- _Records_:
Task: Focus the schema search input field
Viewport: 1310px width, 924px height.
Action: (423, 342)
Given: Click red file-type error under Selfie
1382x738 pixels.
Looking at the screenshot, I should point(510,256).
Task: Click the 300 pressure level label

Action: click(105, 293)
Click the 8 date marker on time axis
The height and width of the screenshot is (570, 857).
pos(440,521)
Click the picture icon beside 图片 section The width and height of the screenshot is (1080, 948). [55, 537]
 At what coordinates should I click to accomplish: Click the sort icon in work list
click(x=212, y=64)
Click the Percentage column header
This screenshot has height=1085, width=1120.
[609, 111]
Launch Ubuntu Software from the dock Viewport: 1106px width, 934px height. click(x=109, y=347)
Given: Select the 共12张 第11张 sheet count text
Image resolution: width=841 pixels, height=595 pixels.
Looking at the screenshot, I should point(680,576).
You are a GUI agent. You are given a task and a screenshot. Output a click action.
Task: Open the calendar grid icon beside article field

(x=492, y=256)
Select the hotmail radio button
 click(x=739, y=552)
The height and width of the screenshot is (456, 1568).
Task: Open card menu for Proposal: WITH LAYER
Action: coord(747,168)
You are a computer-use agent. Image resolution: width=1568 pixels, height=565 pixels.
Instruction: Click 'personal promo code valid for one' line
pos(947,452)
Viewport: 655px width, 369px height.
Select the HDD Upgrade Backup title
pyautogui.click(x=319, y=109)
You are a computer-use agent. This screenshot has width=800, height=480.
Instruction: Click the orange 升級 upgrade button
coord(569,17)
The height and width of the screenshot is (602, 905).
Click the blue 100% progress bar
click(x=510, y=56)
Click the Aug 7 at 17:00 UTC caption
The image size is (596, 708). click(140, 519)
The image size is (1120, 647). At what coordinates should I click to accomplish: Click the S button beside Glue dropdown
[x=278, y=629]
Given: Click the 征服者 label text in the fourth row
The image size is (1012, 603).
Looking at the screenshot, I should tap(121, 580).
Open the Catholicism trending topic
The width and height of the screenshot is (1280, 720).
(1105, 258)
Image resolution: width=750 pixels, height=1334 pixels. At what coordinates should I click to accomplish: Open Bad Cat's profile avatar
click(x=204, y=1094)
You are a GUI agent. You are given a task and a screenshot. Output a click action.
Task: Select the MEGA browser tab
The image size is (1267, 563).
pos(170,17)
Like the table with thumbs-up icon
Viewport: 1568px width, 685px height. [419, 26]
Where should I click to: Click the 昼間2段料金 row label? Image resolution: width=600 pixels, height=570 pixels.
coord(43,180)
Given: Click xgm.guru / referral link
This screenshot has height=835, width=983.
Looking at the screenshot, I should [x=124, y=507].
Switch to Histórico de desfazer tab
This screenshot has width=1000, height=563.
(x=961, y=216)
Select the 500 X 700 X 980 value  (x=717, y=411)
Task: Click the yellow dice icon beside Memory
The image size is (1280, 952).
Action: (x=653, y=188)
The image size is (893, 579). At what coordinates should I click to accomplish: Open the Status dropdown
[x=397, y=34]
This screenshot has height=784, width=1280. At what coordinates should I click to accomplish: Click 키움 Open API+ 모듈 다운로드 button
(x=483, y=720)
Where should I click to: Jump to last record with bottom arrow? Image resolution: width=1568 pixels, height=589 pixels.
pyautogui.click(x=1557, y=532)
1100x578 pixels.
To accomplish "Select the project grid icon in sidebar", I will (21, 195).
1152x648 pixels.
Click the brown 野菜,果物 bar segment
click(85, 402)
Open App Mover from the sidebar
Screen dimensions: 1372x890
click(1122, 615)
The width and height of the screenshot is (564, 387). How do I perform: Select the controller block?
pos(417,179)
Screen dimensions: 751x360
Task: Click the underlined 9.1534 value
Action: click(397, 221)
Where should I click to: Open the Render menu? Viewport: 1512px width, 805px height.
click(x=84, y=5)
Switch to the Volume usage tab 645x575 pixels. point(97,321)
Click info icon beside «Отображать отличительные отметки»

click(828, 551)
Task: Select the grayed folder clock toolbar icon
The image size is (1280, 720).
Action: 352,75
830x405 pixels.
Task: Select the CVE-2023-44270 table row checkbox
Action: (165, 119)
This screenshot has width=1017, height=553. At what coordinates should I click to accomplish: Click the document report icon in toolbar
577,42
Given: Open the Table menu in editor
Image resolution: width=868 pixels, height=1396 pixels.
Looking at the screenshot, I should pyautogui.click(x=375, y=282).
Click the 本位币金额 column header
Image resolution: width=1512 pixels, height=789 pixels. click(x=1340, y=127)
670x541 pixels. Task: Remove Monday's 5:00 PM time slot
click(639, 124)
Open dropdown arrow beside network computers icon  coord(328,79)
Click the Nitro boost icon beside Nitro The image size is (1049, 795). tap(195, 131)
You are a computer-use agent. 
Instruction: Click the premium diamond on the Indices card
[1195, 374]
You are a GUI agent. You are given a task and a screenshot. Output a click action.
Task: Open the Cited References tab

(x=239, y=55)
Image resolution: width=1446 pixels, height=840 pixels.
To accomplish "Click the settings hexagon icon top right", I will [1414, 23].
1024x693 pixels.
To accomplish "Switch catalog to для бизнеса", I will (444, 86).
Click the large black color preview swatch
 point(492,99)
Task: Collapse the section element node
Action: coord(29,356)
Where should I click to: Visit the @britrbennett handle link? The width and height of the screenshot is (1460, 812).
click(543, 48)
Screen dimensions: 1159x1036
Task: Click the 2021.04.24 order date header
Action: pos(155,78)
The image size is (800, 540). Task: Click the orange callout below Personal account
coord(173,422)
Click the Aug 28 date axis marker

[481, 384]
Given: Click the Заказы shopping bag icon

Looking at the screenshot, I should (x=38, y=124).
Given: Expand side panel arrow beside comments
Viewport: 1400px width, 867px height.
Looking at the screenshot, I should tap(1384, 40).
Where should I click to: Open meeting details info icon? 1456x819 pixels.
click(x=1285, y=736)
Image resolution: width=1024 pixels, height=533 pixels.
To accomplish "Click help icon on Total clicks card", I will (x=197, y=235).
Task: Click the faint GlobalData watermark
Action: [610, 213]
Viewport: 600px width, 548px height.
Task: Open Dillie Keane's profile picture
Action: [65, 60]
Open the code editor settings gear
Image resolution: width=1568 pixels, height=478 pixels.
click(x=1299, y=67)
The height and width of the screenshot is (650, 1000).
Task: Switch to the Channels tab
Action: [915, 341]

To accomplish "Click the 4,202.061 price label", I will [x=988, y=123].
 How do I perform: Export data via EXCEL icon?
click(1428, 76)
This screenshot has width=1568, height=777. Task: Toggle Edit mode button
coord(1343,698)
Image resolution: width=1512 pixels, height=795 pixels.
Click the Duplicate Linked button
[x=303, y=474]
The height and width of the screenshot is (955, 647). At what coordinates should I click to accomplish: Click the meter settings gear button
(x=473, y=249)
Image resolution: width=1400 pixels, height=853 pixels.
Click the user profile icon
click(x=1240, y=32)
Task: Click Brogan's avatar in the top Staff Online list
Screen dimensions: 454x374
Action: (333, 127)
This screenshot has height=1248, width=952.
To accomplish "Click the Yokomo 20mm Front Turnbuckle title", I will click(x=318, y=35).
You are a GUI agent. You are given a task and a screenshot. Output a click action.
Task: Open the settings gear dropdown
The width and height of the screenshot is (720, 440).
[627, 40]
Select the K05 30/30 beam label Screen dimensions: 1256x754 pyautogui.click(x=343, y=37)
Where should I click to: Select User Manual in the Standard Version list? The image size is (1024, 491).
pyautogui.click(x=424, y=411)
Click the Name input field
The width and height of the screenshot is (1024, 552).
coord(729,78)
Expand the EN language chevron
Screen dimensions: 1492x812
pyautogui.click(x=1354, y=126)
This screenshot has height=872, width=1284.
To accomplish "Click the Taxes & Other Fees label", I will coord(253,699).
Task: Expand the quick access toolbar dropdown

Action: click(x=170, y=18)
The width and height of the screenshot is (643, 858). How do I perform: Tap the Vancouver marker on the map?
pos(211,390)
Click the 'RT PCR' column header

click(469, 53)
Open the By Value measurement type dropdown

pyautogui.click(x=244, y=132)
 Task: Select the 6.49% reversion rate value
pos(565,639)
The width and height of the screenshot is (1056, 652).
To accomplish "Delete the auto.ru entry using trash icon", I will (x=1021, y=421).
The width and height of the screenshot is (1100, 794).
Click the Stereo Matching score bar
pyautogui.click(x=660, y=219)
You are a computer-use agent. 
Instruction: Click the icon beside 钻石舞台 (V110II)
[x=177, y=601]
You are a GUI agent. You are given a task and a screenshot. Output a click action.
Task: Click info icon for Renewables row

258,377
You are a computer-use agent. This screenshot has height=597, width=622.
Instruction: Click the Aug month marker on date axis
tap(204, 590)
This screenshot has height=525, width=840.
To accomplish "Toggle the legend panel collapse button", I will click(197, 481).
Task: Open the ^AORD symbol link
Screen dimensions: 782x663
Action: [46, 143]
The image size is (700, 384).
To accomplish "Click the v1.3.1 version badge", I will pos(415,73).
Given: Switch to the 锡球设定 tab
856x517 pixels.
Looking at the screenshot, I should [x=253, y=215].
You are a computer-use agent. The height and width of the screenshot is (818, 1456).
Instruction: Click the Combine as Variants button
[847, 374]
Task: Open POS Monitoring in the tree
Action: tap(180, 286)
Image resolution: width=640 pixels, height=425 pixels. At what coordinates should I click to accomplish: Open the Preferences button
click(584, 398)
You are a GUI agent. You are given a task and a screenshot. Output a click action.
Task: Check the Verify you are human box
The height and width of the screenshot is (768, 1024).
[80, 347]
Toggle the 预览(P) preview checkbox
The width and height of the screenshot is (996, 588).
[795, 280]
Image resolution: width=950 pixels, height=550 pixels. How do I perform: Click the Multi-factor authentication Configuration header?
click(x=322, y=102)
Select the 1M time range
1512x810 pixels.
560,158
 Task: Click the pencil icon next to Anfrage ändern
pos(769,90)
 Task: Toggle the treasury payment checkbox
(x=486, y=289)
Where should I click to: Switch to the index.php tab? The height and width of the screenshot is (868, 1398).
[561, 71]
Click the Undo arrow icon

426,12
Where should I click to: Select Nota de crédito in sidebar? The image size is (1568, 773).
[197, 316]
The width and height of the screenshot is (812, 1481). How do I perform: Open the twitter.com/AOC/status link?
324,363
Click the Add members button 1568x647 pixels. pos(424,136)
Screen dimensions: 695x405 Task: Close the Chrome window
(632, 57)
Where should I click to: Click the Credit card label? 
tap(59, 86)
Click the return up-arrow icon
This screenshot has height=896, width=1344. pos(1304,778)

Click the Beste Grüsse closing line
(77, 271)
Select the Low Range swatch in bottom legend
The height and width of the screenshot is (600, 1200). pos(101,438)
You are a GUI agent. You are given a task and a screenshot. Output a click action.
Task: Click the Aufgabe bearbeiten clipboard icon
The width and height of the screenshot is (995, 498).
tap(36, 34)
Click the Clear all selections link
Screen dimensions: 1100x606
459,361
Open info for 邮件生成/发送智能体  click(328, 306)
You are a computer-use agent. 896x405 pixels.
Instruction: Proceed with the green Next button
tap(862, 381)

- _What the task asks_:
Print, from the entries above, the line with "Task: Select the 6.49% reversion rate value", the line with "Select the 1M time range" and all lines between them, exactly and with nothing else.

- _Output below_:
 Task: Select the 6.49% reversion rate value
pos(565,639)
The width and height of the screenshot is (1056, 652).
To accomplish "Delete the auto.ru entry using trash icon", I will (x=1021, y=421).
The width and height of the screenshot is (1100, 794).
Click the Stereo Matching score bar
pyautogui.click(x=660, y=219)
You are a computer-use agent. 
Instruction: Click the icon beside 钻石舞台 (V110II)
[x=177, y=601]
You are a GUI agent. You are given a task and a screenshot. Output a click action.
Task: Click info icon for Renewables row

258,377
You are a computer-use agent. This screenshot has height=597, width=622.
Instruction: Click the Aug month marker on date axis
tap(204, 590)
This screenshot has height=525, width=840.
To accomplish "Toggle the legend panel collapse button", I will click(197, 481).
Task: Open the ^AORD symbol link
Screen dimensions: 782x663
Action: [46, 143]
The image size is (700, 384).
To accomplish "Click the v1.3.1 version badge", I will pos(415,73).
Given: Switch to the 锡球设定 tab
856x517 pixels.
Looking at the screenshot, I should [x=253, y=215].
You are a computer-use agent. The height and width of the screenshot is (818, 1456).
Instruction: Click the Combine as Variants button
[847, 374]
Task: Open POS Monitoring in the tree
Action: tap(180, 286)
Image resolution: width=640 pixels, height=425 pixels. At what coordinates should I click to accomplish: Open the Preferences button
click(584, 398)
You are a GUI agent. You are given a task and a screenshot. Output a click action.
Task: Check the Verify you are human box
The height and width of the screenshot is (768, 1024).
[80, 347]
Toggle the 预览(P) preview checkbox
The width and height of the screenshot is (996, 588).
[795, 280]
Image resolution: width=950 pixels, height=550 pixels. How do I perform: Click the Multi-factor authentication Configuration header?
click(x=322, y=102)
Select the 1M time range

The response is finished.